Paradossalmente è proprio il mondo cattolico che fa della questione demografica uno dei suoi punti di forza perché da una parte dimostra che l’accoglienza non è solo un dovere da buon samaritano, ma una necessità  e dall’altro pensa di emettere una condanna definitiva sulle abiezioni della società senza Dio. Nel primo caso non ha tutti i torti, ma all’origine di questa situazione c’è invece proprio l’arrocamento della Chiesa nella difesa di modelli sociali e familiari ancien regime: la rigidità dello schema antropologico e familiare che propone, la riprovazione sociale che tuttora riesce a suscitare nei confronti di situazioni non conformi, sono un forte disincentivo alla natalità, sia agendo sulla mentalità dei singoli sia impedendo che vengano posti correttivi economici e in fatto di servizi focalizzati sui figli piuttosto che sulla famiglia consacrata. Questo atteggiamento diventa scopertamente ipocrita e futile quando ai sermoni sulla vita e sui famigerati “valori” perduti non si ha traccia di considerazioni  dell’influsso decisivo delle nuove regole del mercato del lavoro sulla drammatica diminuzione delle nascite, come se essa non fosse il frutto della precarietà e dell’ impoverimento materiale e morale del lavoro, delle crescenti e inedite disuguiaglianze.  Anche quando, raramente, il tema spunta fuori si fa finta di non vedere come tutto questo sia strettamente collegato al modello sociale neoliberista per il quale il lavoro è intrinsecamente flessibile, temporaneo, precario.
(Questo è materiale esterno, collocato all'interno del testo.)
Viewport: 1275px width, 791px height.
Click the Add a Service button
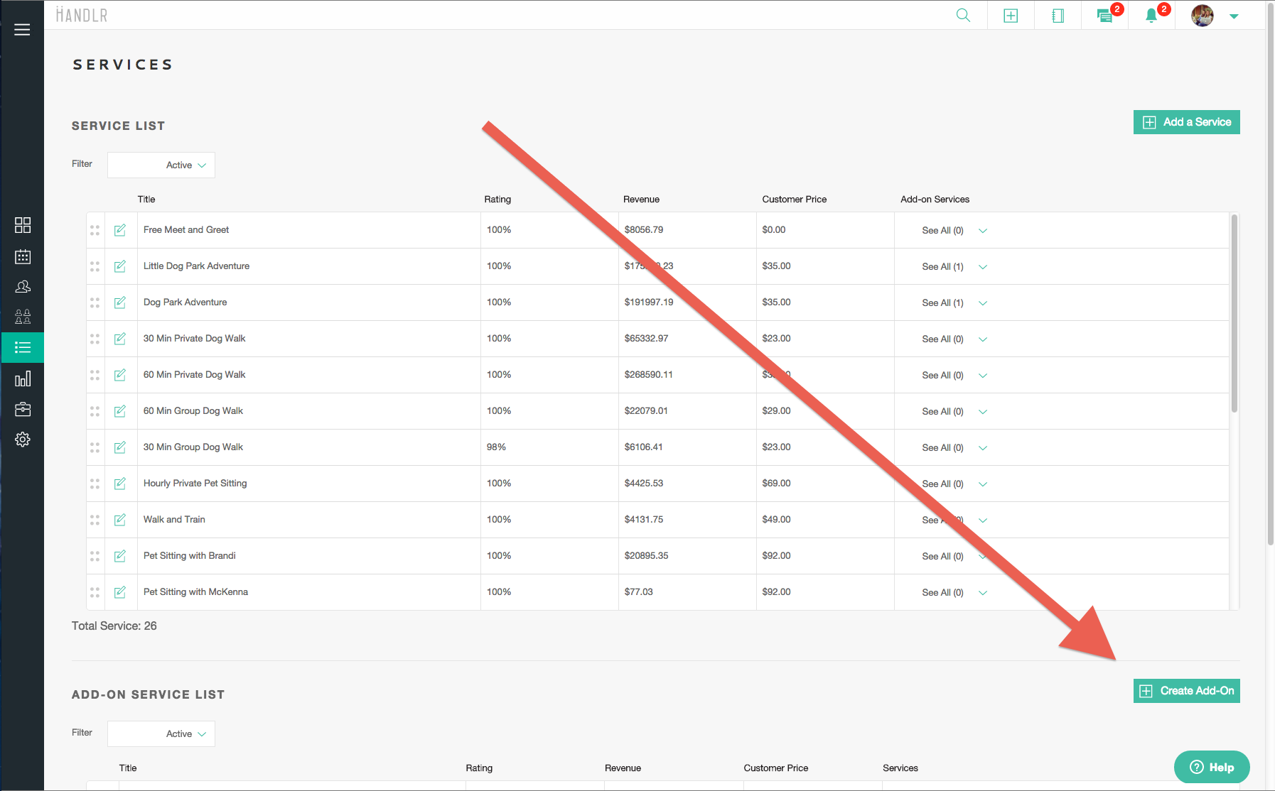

La mancanza di prospettive, di progetto, di acquisizione di competenze, di tempi lunghi e umani in favore dell’immediato, di un ossessivo e totalizzante presente, che a causa delle egemonie culturali instaurate non si coagulano più in un pensiero alternativo, in opposizione, sono all’origine del protervo narcisismo e del rozzo edonismo dilaganti che si nutre di parole deformate e di fatto senza più significato come merito, talento, creatività per riempire il nulla. Ma questa radice malata non viene mai toccata pensando di poter salvare la pianta, staccando solo qualche foglia. Del resto tutti i Paesi dominati dal neo liberismo sono, chi più chi meno, tutti affetti da denatalità che, certo è da sempre un fenomeno in funzione della ricchezza relativa, ma che in prospettiva rischia di risolversi o in una nuova servitù della gleba con l’abolizione di ogni diritto (si pensi solo alla questione delle pensioni) o con la dissoluzione dei modelli dominanti.

In effetti  è questo il vero discrimine politico che ci troviamo ad affrontare.